Ишмурат, оскопивший боярского сына, стоял молча, держа в руках ружье, словно дубину. Он нервно приминал концом приклада землю под ногами и озирался по сторонам, высматривая неприятеля.
Со всех сторон то и дело раздавались проклятия на головы кильмешяков.
Скрывавший от всех, что вояки в тот злополучный день надругались над его дочерью, мулла Ягуда, как и староста Яубасар, не находил себе места от волнения и тревоги.
Появление вдали колонны заметили одновременно несколько человек. Раздались крики:
— Вон, идут!
— Будто волны катят!
— Сколько же их — не перечесть!..
И тут все разом замерли. Даже стоявшие поодаль дети притихли, чувствуя, что надвигается большая беда.
А колонна неминуемо приближалась, напоминая издали ползущую длинную гусеницу.
Но вот ехавший верхом офицер взмахнул кнутовищем и что-то прокричал. Процессия остановилась. Дождавшись, когда подтянутся идущие в хвосте, ратники снова пришли в движение.
Не сводя завороженных глаз с поблескивающих на солнце штыков-байонетов, прикрепленных к стволам солдатских ружий, Давлетбай потерял чувство реальности. Происходящее воспринималось им как дурной сон. Казалось, стоит только проснуться, как странные видения рассеются и страхи улетучатся. Но, увы, это был не сон. И идущая стройными рядами колонна, и громыхающее сзади тяжелое орудие — все это было наяву.
Когда наступавшие подошли на расстояние в полторы сотни аршин, раздалась команда. После этого колонна разделилась на роты, одна из которых пошла налево, другая — направо.
Гарцуя на коне, капитан Замараткин выехал вперед. Помахивая угрожающе нагайкой, он громко обратился к застывшим у околицы людям:
— Эй вы, башкирцы, выдайте мне ваших главарей! Коли сделаете по-моему, никто вас даже пальцем не тронет!
Но те, не представляя себе, чем может кончиться бунт, если они останутся без предводителей, не удостоили его даже ответом.
— Ежели не сдадите мне на руки главарей ваших, никого из вас в живых не оставлю! — пригрозил офицер.
Толпа вдруг разом ожила и затрепыхалась, словно трава от дуновения ветра.
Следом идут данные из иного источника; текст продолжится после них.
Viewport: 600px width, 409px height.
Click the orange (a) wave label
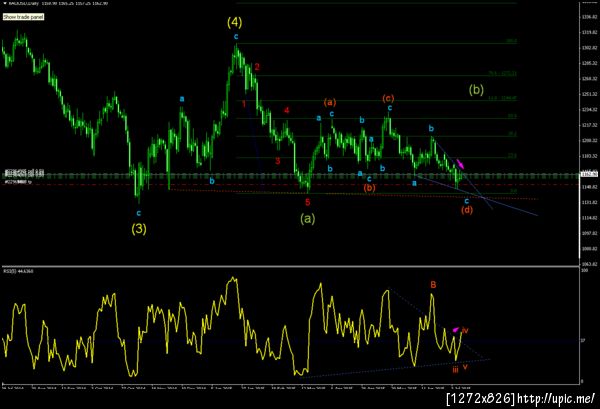pyautogui.click(x=330, y=102)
Заверещали от страха женщины и дети. Вопли отчаяния и плач слились воедино. Казалось, будто сама мать-земля рыдает, издает свой скорбный утробный стон.
Вдруг от толпы отделилась молоденькая женщина, прижимавшая к груди младенца, и направилась прямо к Замараткину. Остановившись в десяти шагах от офицера, она прокричала:
— Я хочу умереть вместе с ребенком насильника. Убей меня, яуыз!
Тот заерзал в седле.
— Прочь с дороги, безумная!
— Это ты и твои люди виноваты в моем безумии! Ну, стреляйте же, кровопийцы проклятые!
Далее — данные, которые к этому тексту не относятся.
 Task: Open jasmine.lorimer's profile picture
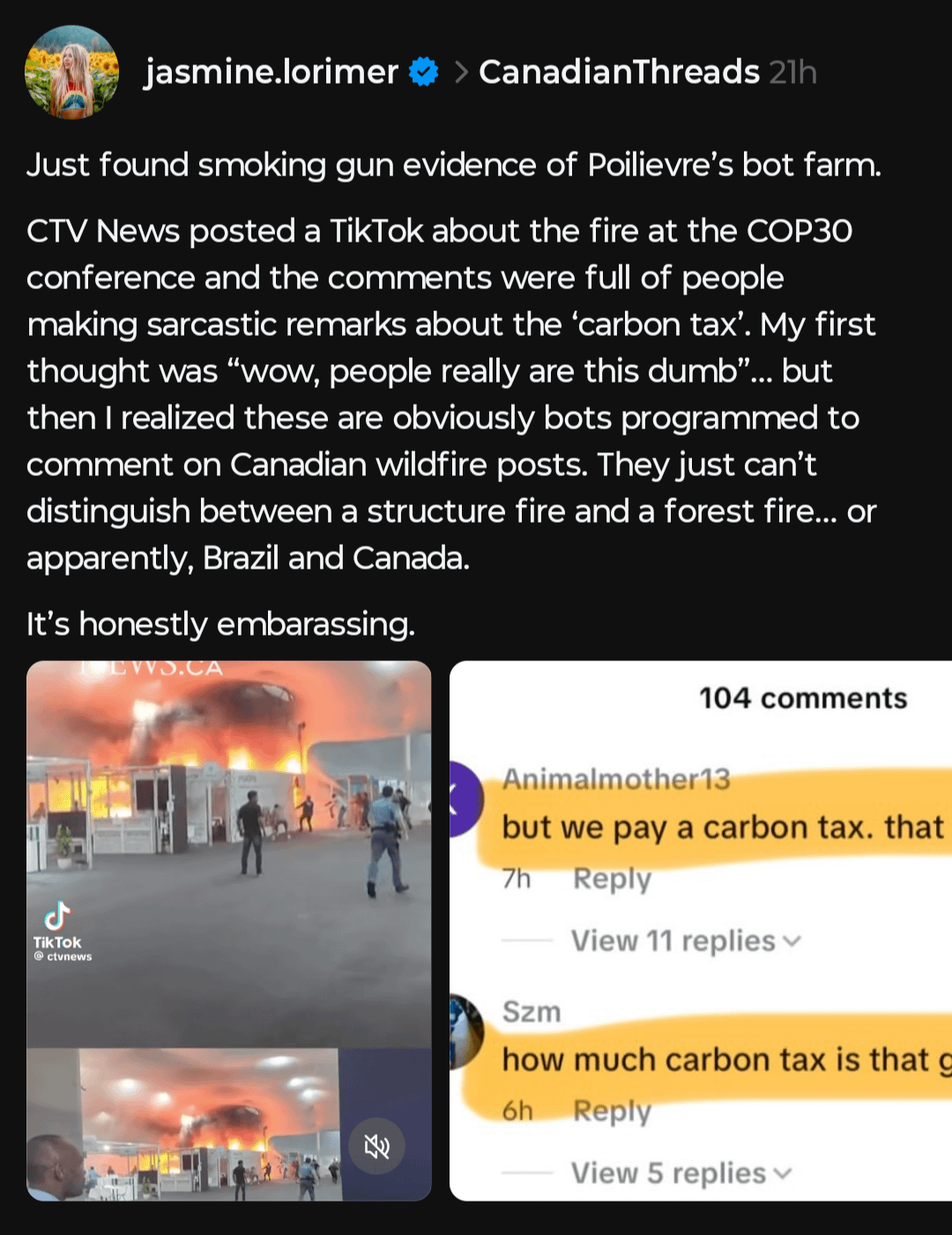pos(71,72)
Не спускавшие с нее глаз солдаты застыли на месте.
Замараткин, испугавшись, что они перестанут ему повиноваться, заорал:
— Чего рты разинули? Стреляйте! Пли!
Обе роты были словно парализованы.
Видя это, башкиры сорвались с места и с радостными криками бросились к стрельцам.
Офицер сделал предупредительный выстрел из револьвера.
— Стоять!
Но башкиры не остановились. Конь офицера шарахнулся от надвигающейся шумной толпы к стоявшим стеной солдатам.
Замараткин колотил каблуками по брюху заупрямившегося животного, требуя:
— Стрелять!.. Стреляйте, болваны!..
Но те не двигались.
— Ну, глядите! Попадитесь-ка к бунтовщикам в руки — они и с вами расправятся!..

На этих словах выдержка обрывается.